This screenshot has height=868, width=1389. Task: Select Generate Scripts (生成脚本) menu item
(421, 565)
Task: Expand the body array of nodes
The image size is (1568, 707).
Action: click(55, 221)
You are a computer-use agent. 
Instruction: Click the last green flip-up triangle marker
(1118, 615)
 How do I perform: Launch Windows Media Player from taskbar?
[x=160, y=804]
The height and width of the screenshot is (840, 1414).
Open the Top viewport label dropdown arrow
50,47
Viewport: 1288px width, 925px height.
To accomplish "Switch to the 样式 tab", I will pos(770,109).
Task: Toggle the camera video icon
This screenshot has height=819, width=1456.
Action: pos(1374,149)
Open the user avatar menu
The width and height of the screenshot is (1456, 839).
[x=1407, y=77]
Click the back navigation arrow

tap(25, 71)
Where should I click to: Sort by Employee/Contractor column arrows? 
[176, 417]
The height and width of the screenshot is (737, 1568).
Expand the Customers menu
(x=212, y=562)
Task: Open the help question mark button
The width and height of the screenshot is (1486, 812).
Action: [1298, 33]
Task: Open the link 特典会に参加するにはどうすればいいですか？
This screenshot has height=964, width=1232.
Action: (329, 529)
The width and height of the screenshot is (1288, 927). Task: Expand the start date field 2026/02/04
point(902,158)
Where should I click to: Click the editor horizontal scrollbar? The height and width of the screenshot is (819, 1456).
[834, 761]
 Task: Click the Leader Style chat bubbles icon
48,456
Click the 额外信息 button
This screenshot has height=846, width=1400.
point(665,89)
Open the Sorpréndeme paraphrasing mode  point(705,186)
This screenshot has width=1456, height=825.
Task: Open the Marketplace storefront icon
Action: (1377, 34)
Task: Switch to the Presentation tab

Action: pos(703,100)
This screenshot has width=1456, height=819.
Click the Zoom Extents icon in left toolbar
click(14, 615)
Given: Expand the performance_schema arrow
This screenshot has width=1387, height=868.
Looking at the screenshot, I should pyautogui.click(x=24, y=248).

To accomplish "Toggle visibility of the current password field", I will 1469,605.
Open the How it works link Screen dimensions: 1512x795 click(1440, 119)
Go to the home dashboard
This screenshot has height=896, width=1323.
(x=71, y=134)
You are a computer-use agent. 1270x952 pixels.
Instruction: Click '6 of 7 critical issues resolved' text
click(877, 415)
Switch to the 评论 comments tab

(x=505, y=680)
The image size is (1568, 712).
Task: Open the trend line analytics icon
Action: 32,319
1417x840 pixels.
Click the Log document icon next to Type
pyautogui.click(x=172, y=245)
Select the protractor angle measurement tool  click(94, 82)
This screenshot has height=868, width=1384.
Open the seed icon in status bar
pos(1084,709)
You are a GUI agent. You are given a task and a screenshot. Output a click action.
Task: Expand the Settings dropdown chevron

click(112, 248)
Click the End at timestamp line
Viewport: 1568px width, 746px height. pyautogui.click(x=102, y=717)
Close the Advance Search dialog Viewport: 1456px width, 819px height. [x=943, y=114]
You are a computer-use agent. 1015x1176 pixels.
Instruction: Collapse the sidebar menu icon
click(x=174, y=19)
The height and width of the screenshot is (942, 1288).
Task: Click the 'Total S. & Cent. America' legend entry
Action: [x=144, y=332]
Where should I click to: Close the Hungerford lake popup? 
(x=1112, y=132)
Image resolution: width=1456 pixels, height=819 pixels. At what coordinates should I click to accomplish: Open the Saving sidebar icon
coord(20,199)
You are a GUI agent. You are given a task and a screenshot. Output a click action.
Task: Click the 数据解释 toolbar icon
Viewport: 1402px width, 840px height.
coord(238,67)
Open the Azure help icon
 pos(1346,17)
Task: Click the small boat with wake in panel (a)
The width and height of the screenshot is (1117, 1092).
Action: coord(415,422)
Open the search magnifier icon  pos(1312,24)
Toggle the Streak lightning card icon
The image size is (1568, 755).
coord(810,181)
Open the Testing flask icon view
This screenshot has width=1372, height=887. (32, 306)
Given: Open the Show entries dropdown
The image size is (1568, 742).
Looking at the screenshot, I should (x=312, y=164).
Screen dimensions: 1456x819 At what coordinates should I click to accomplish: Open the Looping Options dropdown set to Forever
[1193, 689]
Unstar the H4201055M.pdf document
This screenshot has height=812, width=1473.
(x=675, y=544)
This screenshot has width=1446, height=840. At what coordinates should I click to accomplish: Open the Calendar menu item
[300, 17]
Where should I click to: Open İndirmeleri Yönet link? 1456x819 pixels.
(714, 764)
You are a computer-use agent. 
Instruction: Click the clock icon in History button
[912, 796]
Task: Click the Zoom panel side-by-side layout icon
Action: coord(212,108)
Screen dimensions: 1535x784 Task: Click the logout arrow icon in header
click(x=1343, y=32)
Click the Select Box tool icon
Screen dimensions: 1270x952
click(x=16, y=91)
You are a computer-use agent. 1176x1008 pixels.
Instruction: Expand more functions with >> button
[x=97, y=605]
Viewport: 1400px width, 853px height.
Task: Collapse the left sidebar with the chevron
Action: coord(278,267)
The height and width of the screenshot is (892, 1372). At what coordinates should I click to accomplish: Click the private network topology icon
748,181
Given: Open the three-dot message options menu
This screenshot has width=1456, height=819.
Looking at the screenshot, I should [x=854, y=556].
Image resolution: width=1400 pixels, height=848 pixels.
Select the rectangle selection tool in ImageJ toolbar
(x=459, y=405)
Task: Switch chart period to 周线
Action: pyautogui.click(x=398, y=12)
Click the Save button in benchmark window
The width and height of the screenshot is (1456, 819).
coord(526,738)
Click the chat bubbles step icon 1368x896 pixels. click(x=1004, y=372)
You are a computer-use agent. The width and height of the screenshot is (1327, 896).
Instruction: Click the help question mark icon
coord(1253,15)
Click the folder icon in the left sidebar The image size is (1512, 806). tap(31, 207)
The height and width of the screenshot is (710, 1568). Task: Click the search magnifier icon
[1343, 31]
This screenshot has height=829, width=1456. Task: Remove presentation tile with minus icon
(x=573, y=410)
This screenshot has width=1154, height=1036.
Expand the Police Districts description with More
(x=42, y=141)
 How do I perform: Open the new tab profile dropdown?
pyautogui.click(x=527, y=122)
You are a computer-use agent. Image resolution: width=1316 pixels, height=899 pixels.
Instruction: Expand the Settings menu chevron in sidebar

--

DIRECTIONS FOR THIS TASK: Each line of the records belongs in the answer, reproduced exactly.

RESULT FOR THIS TASK:
This screenshot has height=868, width=1389. Task: Select Generate Scripts (生成脚本) menu item
(421, 565)
Task: Expand the body array of nodes
The image size is (1568, 707).
Action: click(55, 221)
You are a computer-use agent. 
Instruction: Click the last green flip-up triangle marker
(1118, 615)
 How do I perform: Launch Windows Media Player from taskbar?
[x=160, y=804]
The height and width of the screenshot is (840, 1414).
Open the Top viewport label dropdown arrow
50,47
Viewport: 1288px width, 925px height.
To accomplish "Switch to the 样式 tab", I will pos(770,109).
Task: Toggle the camera video icon
This screenshot has height=819, width=1456.
Action: pos(1374,149)
Open the user avatar menu
The width and height of the screenshot is (1456, 839).
[x=1407, y=77]
Click the back navigation arrow

tap(25, 71)
Where should I click to: Sort by Employee/Contractor column arrows? 
[176, 417]
The height and width of the screenshot is (737, 1568).
Expand the Customers menu
(x=212, y=562)
Task: Open the help question mark button
The width and height of the screenshot is (1486, 812).
Action: [1298, 33]
Task: Open the link 特典会に参加するにはどうすればいいですか？
This screenshot has height=964, width=1232.
Action: (329, 529)
The width and height of the screenshot is (1288, 927). Task: Expand the start date field 2026/02/04
point(902,158)
Where should I click to: Click the editor horizontal scrollbar? The height and width of the screenshot is (819, 1456).
[834, 761]
 Task: Click the Leader Style chat bubbles icon
48,456
Click the 额外信息 button
This screenshot has height=846, width=1400.
point(665,89)
Open the Sorpréndeme paraphrasing mode  point(705,186)
This screenshot has width=1456, height=825.
Task: Open the Marketplace storefront icon
Action: (1377, 34)
Task: Switch to the Presentation tab

Action: pos(703,100)
This screenshot has width=1456, height=819.
Click the Zoom Extents icon in left toolbar
click(14, 615)
Given: Expand the performance_schema arrow
This screenshot has width=1387, height=868.
Looking at the screenshot, I should pyautogui.click(x=24, y=248).

To accomplish "Toggle visibility of the current password field", I will 1469,605.
Open the How it works link Screen dimensions: 1512x795 click(1440, 119)
Go to the home dashboard
This screenshot has height=896, width=1323.
(x=71, y=134)
You are a computer-use agent. 1270x952 pixels.
Instruction: Click '6 of 7 critical issues resolved' text
click(877, 415)
Switch to the 评论 comments tab

(x=505, y=680)
The image size is (1568, 712).
Task: Open the trend line analytics icon
Action: 32,319
1417x840 pixels.
Click the Log document icon next to Type
pyautogui.click(x=172, y=245)
Select the protractor angle measurement tool  click(94, 82)
This screenshot has height=868, width=1384.
Open the seed icon in status bar
pos(1084,709)
You are a GUI agent. You are given a task and a screenshot. Output a click action.
Task: Expand the Settings dropdown chevron

click(112, 248)
Click the End at timestamp line
Viewport: 1568px width, 746px height. pyautogui.click(x=102, y=717)
Close the Advance Search dialog Viewport: 1456px width, 819px height. [x=943, y=114]
You are a computer-use agent. 1015x1176 pixels.
Instruction: Collapse the sidebar menu icon
click(x=174, y=19)
The height and width of the screenshot is (942, 1288).
Task: Click the 'Total S. & Cent. America' legend entry
Action: [x=144, y=332]
Where should I click to: Close the Hungerford lake popup? 
(x=1112, y=132)
Image resolution: width=1456 pixels, height=819 pixels. At what coordinates should I click to accomplish: Open the Saving sidebar icon
coord(20,199)
You are a GUI agent. You are given a task and a screenshot. Output a click action.
Task: Click the 数据解释 toolbar icon
Viewport: 1402px width, 840px height.
coord(238,67)
Open the Azure help icon
 pos(1346,17)
Task: Click the small boat with wake in panel (a)
The width and height of the screenshot is (1117, 1092).
Action: coord(415,422)
Open the search magnifier icon  pos(1312,24)
Toggle the Streak lightning card icon
The image size is (1568, 755).
coord(810,181)
Open the Testing flask icon view
This screenshot has width=1372, height=887. (32, 306)
Given: Open the Show entries dropdown
The image size is (1568, 742).
Looking at the screenshot, I should (x=312, y=164).
Screen dimensions: 1456x819 At what coordinates should I click to accomplish: Open the Looping Options dropdown set to Forever
[1193, 689]
Unstar the H4201055M.pdf document
This screenshot has height=812, width=1473.
(x=675, y=544)
This screenshot has width=1446, height=840. At what coordinates should I click to accomplish: Open the Calendar menu item
[300, 17]
Where should I click to: Open İndirmeleri Yönet link? 1456x819 pixels.
(714, 764)
You are a computer-use agent. 
Instruction: Click the clock icon in History button
[912, 796]
Task: Click the Zoom panel side-by-side layout icon
Action: coord(212,108)
Screen dimensions: 1535x784 Task: Click the logout arrow icon in header
click(x=1343, y=32)
Click the Select Box tool icon
Screen dimensions: 1270x952
click(x=16, y=91)
You are a computer-use agent. 1176x1008 pixels.
Instruction: Expand more functions with >> button
[x=97, y=605]
Viewport: 1400px width, 853px height.
Task: Collapse the left sidebar with the chevron
Action: coord(278,267)
The height and width of the screenshot is (892, 1372). At what coordinates should I click to accomplish: Click the private network topology icon
748,181
Given: Open the three-dot message options menu
This screenshot has width=1456, height=819.
Looking at the screenshot, I should [x=854, y=556].
Image resolution: width=1400 pixels, height=848 pixels.
Select the rectangle selection tool in ImageJ toolbar
(x=459, y=405)
Task: Switch chart period to 周线
Action: pyautogui.click(x=398, y=12)
Click the Save button in benchmark window
The width and height of the screenshot is (1456, 819).
coord(526,738)
Click the chat bubbles step icon 1368x896 pixels. click(x=1004, y=372)
You are a computer-use agent. The width and height of the screenshot is (1327, 896).
Instruction: Click the help question mark icon
coord(1253,15)
Click the folder icon in the left sidebar The image size is (1512, 806). tap(31, 207)
The height and width of the screenshot is (710, 1568). Task: Click the search magnifier icon
[1343, 31]
This screenshot has height=829, width=1456. Task: Remove presentation tile with minus icon
(x=573, y=410)
This screenshot has width=1154, height=1036.
Expand the Police Districts description with More
(x=42, y=141)
 How do I perform: Open the new tab profile dropdown?
pyautogui.click(x=527, y=122)
You are a computer-use agent. Image resolution: width=1316 pixels, height=899 pixels.
Instruction: Expand the Settings menu chevron in sidebar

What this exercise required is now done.